Nutty Vanilla Cake with Creamy Filling

A Nutty Vanilla Cake with Creamy Filling is a delightful dessert that combines the rich flavors of nuts and vanilla with a smooth, sweet filling. This cake is perfect for special occasions or as an indulgent treat. Here’s a recipe to make this delicious cake at home:



For the Nutty Vanilla Cake:

2 cups all-purpose flour

1 1/2 teaspoons baking powder

1/2 teaspoon baking soda

1/4 teaspoon salt

3/4 cup unsalted butter, softened

1 1/4 cups granulated sugar

3 large eggs

2 teaspoons vanilla extract

1 cup buttermilk

1/2 cup finely chopped nuts (such as walnuts or pecans)

For the Creamy Filling:

1 cup heavy cream

1/2 cup powdered sugar

1 teaspoon vanilla extract

For the Frosting:

1 cup unsalted butter, softened

3-4 cups powdered sugar, sifted

2 teaspoons vanilla extract

2-3 tablespoons milk or cream

Optional for Decoration:

Whole or chopped nuts

Edible flowers or sprinkles



1. Make the Cake:

Preheat your oven to 350°F (175°C). Grease and flour two 8-inch round cake pans.

In a bowl, whisk together the flour, baking powder, baking soda, and salt.

In another large bowl, beat the butter and sugar together until light and fluffy. Add the eggs, one at a time, beating well after each addition. Stir in the vanilla extract.

Gradually add the flour mixture to the butter mixture, alternating with the buttermilk, starting and ending with the flour mixture. Fold in the chopped nuts.

Divide the batter evenly between the prepared pans and smooth the tops.

Bake for 25-30 minutes, or until a toothpick inserted into the center comes out clean. Allow cakes to cool in pans for 10 minutes, then turn out onto wire racks to cool completely.


2. Prepare the Creamy Filling:

In a mixing bowl, whip the heavy cream until it begins to thicken. Add the powdered sugar and vanilla extract, and continue whipping until stiff peaks form. Refrigerate until ready to use.


3. Assemble the Cake:

Once the cakes are completely cool, place one cake layer on a serving plate. Spread the creamy filling over the top, leaving a small border around the edges to prevent it from spilling out when the second layer is added.

Place the second cake layer on top of the filling.


4. Make the Frosting:

In a large bowl, beat the softened butter until creamy. Gradually add the powdered sugar, one cup at a time, beating well. Add the vanilla extract and enough milk or cream to achieve a spreadable consistency.
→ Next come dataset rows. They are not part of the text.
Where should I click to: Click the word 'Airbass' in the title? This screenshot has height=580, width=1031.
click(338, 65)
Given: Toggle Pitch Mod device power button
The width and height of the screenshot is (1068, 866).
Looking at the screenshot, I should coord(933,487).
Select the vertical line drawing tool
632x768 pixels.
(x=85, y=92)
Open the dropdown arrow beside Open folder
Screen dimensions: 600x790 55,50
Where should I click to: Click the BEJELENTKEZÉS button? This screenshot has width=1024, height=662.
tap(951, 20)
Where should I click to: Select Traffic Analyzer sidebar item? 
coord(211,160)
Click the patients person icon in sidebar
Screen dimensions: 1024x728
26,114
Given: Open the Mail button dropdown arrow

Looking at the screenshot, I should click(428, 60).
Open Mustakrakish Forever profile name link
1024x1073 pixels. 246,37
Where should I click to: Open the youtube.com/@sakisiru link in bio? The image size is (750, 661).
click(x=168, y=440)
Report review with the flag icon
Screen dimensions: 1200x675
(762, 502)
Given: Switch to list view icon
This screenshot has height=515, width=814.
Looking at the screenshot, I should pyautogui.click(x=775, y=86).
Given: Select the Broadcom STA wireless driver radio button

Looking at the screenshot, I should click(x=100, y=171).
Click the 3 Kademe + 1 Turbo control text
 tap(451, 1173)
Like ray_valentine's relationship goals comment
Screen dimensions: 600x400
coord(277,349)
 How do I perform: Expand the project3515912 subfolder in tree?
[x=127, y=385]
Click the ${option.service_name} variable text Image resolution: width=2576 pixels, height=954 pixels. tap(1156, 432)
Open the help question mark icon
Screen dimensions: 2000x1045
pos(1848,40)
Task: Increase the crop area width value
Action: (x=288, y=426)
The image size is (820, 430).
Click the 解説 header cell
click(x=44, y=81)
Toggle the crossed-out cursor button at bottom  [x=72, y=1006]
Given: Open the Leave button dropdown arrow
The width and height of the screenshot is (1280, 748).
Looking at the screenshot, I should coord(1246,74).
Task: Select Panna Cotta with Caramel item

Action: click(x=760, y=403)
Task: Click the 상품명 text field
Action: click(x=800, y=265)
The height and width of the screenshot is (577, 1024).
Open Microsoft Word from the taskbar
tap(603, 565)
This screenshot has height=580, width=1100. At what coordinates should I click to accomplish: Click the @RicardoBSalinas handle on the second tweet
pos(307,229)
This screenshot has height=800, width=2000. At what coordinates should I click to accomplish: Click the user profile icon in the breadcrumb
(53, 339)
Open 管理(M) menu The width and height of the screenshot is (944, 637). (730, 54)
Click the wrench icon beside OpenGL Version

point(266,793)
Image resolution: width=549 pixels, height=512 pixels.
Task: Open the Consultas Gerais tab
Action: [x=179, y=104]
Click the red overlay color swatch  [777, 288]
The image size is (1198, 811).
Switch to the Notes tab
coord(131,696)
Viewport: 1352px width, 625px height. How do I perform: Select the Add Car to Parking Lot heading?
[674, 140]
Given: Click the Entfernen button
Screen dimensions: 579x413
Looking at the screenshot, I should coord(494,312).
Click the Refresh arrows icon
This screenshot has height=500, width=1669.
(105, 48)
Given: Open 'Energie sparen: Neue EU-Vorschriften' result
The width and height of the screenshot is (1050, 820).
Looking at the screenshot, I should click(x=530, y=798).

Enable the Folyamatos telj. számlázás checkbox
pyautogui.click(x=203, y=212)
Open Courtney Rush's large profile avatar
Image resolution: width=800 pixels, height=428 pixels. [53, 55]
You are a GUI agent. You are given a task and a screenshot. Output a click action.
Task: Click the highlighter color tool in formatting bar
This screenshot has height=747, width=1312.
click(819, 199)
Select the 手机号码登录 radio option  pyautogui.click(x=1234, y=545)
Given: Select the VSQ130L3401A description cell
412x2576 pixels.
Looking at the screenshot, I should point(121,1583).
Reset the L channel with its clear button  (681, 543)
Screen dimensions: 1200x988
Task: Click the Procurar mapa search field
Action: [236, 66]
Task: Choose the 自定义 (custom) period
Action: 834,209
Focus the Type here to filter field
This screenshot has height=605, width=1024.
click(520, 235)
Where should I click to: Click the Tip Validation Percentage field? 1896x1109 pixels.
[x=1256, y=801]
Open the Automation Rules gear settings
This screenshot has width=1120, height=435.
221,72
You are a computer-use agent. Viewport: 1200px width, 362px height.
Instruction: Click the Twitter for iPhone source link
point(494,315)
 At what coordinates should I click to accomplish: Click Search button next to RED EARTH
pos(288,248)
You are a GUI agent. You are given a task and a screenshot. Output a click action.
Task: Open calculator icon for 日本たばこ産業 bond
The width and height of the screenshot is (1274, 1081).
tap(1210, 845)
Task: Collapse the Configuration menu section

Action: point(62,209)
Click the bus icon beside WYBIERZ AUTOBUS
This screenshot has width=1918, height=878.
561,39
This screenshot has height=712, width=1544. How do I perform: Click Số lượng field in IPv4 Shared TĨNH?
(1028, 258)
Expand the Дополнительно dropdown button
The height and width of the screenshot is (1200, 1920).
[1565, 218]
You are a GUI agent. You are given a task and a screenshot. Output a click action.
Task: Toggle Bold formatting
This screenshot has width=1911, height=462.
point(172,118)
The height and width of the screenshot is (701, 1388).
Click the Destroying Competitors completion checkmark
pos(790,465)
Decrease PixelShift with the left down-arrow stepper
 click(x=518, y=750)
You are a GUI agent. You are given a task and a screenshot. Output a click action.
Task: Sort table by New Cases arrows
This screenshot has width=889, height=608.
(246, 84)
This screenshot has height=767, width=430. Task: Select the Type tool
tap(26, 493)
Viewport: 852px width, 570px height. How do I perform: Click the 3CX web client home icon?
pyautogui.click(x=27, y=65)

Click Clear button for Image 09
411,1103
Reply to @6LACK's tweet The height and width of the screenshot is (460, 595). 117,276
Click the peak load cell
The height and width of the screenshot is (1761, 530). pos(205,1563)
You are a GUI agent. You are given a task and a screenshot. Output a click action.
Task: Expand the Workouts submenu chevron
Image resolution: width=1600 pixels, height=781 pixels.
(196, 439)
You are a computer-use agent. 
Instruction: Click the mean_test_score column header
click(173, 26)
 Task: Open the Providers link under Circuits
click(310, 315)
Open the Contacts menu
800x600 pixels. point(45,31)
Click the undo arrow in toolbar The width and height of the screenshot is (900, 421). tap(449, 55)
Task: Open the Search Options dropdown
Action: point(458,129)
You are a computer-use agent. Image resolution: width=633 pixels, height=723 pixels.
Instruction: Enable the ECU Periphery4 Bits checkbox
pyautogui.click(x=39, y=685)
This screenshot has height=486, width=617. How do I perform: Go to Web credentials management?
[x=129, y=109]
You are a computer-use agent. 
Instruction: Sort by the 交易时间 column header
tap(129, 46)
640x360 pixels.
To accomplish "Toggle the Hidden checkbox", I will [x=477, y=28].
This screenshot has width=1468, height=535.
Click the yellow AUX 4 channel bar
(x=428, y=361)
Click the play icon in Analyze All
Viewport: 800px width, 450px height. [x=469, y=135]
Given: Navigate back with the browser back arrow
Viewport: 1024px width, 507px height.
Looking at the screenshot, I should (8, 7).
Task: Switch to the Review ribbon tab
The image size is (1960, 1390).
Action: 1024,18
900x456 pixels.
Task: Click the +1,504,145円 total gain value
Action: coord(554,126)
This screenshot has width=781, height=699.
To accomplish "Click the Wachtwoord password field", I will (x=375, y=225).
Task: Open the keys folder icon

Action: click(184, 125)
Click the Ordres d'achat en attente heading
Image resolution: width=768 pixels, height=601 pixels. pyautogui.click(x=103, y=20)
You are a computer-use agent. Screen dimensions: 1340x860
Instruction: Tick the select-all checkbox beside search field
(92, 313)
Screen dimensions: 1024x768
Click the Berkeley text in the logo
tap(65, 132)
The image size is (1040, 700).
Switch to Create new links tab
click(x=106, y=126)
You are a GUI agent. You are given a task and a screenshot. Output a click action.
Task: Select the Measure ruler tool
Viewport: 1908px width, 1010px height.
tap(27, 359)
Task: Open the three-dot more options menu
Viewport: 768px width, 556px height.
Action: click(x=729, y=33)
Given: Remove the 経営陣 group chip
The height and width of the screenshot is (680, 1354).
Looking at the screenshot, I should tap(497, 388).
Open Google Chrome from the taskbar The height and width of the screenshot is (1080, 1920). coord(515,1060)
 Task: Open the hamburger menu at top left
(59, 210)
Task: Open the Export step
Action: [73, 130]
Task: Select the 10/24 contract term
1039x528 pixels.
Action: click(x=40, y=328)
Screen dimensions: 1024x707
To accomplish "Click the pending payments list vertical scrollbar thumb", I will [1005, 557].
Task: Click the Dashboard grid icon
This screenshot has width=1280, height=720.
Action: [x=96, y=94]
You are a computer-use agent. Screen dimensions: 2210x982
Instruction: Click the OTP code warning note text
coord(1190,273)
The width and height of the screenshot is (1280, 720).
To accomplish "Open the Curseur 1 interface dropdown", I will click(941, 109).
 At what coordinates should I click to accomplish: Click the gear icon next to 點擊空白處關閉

Frost the top and sides of the cake smoothly with the buttercream frosting.


5. Decorate:

Garnish the top of the cake with whole or chopped nuts and any other decorations like edible flowers or sprinkles for a festive look.


6. Serve:

Let the cake set in the refrigerator for about an hour before serving to ensure the layers are well-set. This makes cutting easier.


Cake Flour Option: For an even lighter texture, you can use cake flour instead of all-purpose flour.

Nut Choices: Customize the type of nuts based on your preference or what you have available. Almonds, hazelnuts, or even a mix can add interesting flavors and textures.

Storage: Keep the cake refrigerated, especially because of the cream filling. It will stay fresh for up to 3 days.

Enjoy your Nutty Vanilla Cake with Creamy Filling, a luxurious treat that’s sure to impress with its sophisticated look and decadent layers!